* **Task brief**: Rewrite the data below, substituting "Screen resolution" for each occurrence of "Image resolution" and leaving everything else unchanged.

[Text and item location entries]
Start
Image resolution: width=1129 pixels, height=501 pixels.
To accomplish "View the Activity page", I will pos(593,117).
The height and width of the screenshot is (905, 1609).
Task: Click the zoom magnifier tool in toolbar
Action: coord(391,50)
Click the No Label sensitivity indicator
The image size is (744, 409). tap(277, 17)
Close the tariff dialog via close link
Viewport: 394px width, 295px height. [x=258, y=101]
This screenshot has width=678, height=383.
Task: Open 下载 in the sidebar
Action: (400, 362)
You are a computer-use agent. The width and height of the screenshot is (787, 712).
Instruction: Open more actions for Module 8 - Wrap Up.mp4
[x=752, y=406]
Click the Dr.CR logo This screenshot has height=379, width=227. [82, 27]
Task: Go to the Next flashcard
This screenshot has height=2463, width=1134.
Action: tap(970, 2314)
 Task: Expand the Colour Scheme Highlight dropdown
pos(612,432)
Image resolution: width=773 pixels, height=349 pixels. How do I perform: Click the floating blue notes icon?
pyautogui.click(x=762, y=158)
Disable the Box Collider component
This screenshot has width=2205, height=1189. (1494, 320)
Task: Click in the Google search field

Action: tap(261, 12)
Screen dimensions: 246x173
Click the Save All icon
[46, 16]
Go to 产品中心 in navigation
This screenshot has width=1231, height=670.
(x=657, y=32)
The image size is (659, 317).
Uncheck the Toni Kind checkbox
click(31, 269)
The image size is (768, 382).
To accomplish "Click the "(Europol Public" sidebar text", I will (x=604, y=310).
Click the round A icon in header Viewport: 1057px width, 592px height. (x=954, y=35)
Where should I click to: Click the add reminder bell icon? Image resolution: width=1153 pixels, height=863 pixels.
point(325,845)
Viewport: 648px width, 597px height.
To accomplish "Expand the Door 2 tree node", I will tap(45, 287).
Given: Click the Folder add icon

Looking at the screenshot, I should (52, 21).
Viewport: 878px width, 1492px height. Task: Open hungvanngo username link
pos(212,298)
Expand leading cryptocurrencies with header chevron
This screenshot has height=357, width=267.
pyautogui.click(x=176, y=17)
End
* **Result**:
Screen resolution: width=1129 pixels, height=501 pixels.
To accomplish "View the Activity page", I will pos(593,117).
The height and width of the screenshot is (905, 1609).
Task: Click the zoom magnifier tool in toolbar
Action: coord(391,50)
Click the No Label sensitivity indicator
The image size is (744, 409). tap(277, 17)
Close the tariff dialog via close link
Viewport: 394px width, 295px height. [x=258, y=101]
This screenshot has width=678, height=383.
Task: Open 下载 in the sidebar
Action: (400, 362)
You are a computer-use agent. The width and height of the screenshot is (787, 712).
Instruction: Open more actions for Module 8 - Wrap Up.mp4
[x=752, y=406]
Click the Dr.CR logo This screenshot has height=379, width=227. [82, 27]
Task: Go to the Next flashcard
This screenshot has height=2463, width=1134.
Action: tap(970, 2314)
 Task: Expand the Colour Scheme Highlight dropdown
pos(612,432)
Screen resolution: width=773 pixels, height=349 pixels. How do I perform: Click the floating blue notes icon?
pyautogui.click(x=762, y=158)
Disable the Box Collider component
This screenshot has width=2205, height=1189. (1494, 320)
Task: Click in the Google search field

Action: tap(261, 12)
Screen dimensions: 246x173
Click the Save All icon
[46, 16]
Go to 产品中心 in navigation
This screenshot has width=1231, height=670.
(x=657, y=32)
The image size is (659, 317).
Uncheck the Toni Kind checkbox
click(31, 269)
The image size is (768, 382).
To accomplish "Click the "(Europol Public" sidebar text", I will (x=604, y=310).
Click the round A icon in header Viewport: 1057px width, 592px height. (x=954, y=35)
Where should I click to: Click the add reminder bell icon? Screen resolution: width=1153 pixels, height=863 pixels.
point(325,845)
Viewport: 648px width, 597px height.
To accomplish "Expand the Door 2 tree node", I will tap(45, 287).
Given: Click the Folder add icon

Looking at the screenshot, I should (52, 21).
Viewport: 878px width, 1492px height. Task: Open hungvanngo username link
pos(212,298)
Expand leading cryptocurrencies with header chevron
This screenshot has height=357, width=267.
pyautogui.click(x=176, y=17)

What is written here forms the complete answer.